◆ **Work instruction**
Among the entries that follow, find every line with the word "This" and copy it.

◆ **Pixel coordinate grounding data**
----

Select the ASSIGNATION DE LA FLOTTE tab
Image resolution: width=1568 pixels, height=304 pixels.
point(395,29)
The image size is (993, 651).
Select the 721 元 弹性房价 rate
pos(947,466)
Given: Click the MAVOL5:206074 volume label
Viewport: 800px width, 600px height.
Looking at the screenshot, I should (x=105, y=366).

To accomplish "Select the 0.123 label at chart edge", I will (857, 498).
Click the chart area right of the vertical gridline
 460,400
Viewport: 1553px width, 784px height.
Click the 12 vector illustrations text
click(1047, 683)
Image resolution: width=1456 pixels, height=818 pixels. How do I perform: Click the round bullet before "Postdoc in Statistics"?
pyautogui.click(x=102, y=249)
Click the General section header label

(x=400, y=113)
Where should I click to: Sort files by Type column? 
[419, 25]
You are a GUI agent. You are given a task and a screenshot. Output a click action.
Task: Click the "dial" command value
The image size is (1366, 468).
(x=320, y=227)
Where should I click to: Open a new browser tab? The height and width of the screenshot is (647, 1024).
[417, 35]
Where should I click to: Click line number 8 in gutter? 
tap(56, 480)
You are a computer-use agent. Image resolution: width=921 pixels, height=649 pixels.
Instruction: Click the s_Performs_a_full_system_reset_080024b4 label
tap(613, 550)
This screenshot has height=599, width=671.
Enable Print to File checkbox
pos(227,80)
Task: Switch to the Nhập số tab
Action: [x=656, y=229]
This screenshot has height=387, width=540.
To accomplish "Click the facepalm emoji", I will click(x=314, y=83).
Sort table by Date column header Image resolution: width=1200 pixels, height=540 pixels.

----

◆ **Completed exercise**
This screenshot has height=599, width=671.
This screenshot has height=387, width=540.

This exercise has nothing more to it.